Statistical models that purport to draw causal inferences are rightly viewed with skepticism. For many epidemiologists (and not a few statisticians), causal models remain blurry visions, their structure obscured by a blizzard of notation and unfamiliar language. I offer 5 suggestions for bringing these models into sharper focus and promoting their more widespread use.
Modify the Language
The term “counterfactual” is well understood and routinely used among causal inference methodologists, but does nothing to make the average reader feel confident about the findings from a causal model. It is more clear, and in my view more accurate, to say that a causal model is based on potential outcomes, one for each level of exposure. The effects of interest should be referred to as causal effects (not counterfactual effects), because in terms of the model, that is what they are. (How well they can be estimated by data is another matter; see below.) The potential outcomes formulation has a long history, dating at least to the early part of the last century,2 and is the basis of a wide-ranging class of models for longitudinal and time-to-event data.3
In the current paper, the levels of exposure are binary and indexed by a, where a = 0 indicates no leisure-time physical activity and a = 1 indicates engagement in such activity. The potential outcomes for each individual are y0 and y1. One is observed (the outcome under the actual exposure) and the other is not (it is counterfactual). The causal effect is some contrast of these variables or their distributions; eg, the average causal effect is E(y1 − y0).
Use a Picture
There are a number of approaches that can be used to estimate a causal effect. Most marginal structural models have equivalent representations as a graphical model (Pearl4 provides an accessible account). Graphical models have a formal syntax, appeal to intuition, make assumptions clear, and illustrate what is being estimated. A graphical representation of the marginal structural model in Bembom et al would be a useful addition.

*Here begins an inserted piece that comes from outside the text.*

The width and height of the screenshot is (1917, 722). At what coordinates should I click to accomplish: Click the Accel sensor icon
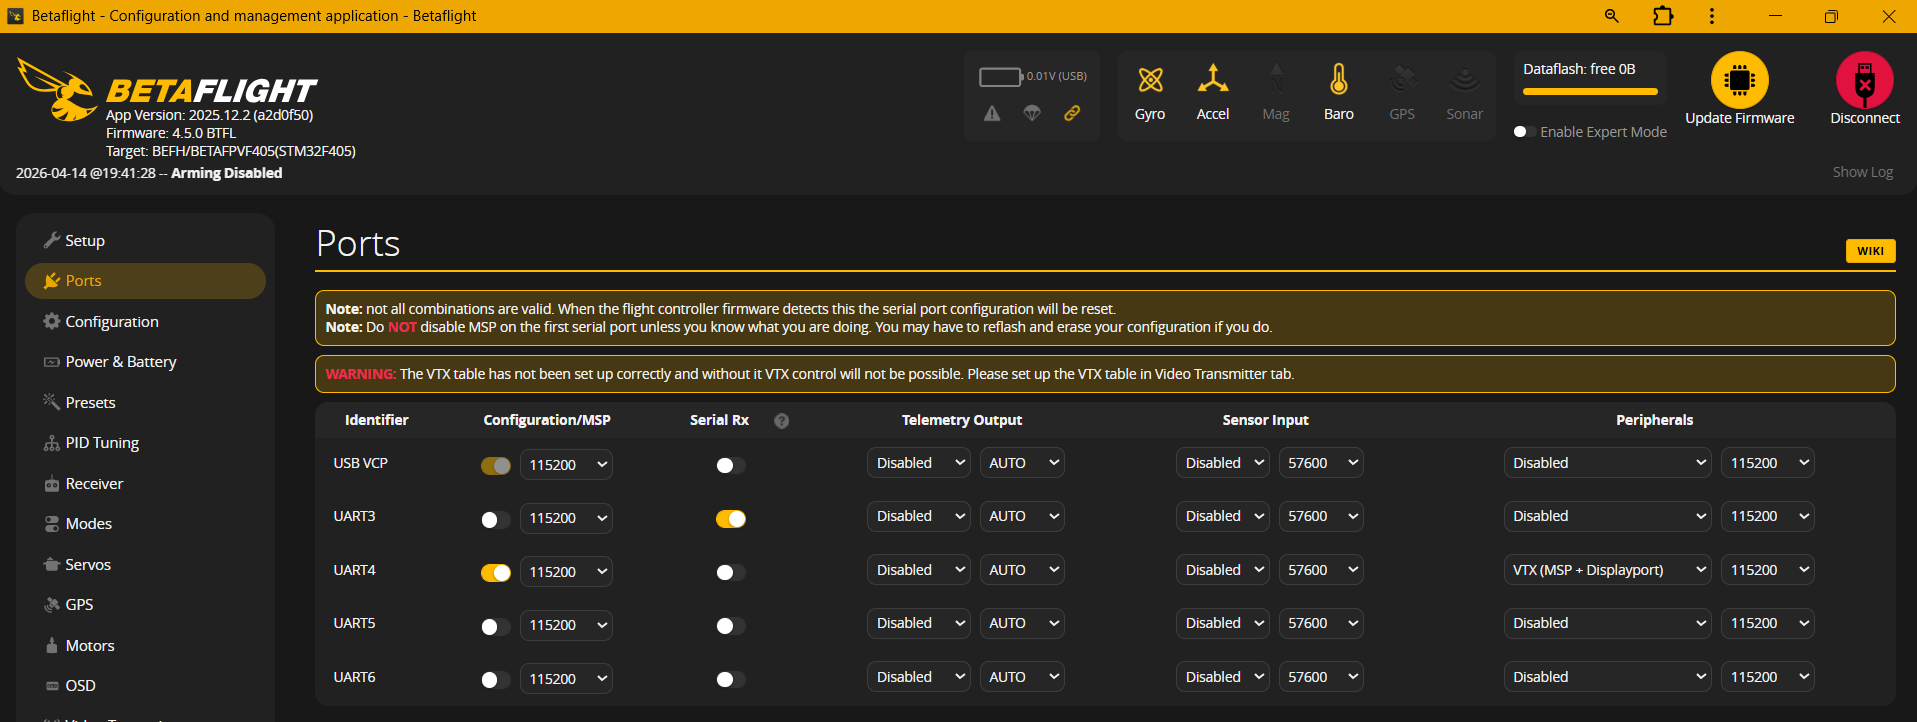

Emphasize the Connection Between Inverse Weighting and Randomized Exposures
Methods of inference that rely on inverse weighting, as in Bembom et al, view the nonrandom allocation to exposure as a selection bias. Methods for analyzing weighted sample surveys are used to adjust for the nonrandom selection. Consider a survey where a certain under-represented subgroup is oversampled (say individuals over 90). A weighted sample, where those over 90 are down-weighted in proportion to their selection probability, is representative of the population as a whole. In weighted estimation of causal models, the probability of being selected to exposure or nonexposure is modeled as a function of confounding variables, and the sample is re-weighted using inverse probabilities. If the measured confounders fully explain differential selection to exposure versus nonexposure, the weighted sample can be viewed as being drawn from a population where exposure is randomly allocated.5
Report Sensitivity to Untestable Assumptions
It is inescapable that causal models cannot be fully identified from observational data; that is, the parameters of interest cannot be estimated without making untestable assumptions. In fitting a marginal structural model—or when using any estimation method based on propensity scores—the key untestable assumption is that all confounders are measured. If there is an unmeasured source of confounding, inferences about exposure effect may be altered by taking it into account. Robins6 has devised an intuitive and understandable way to capture sensitivity to unmeasured confounding. Another approach is to place bounds on the estimates, rather than reporting a single value.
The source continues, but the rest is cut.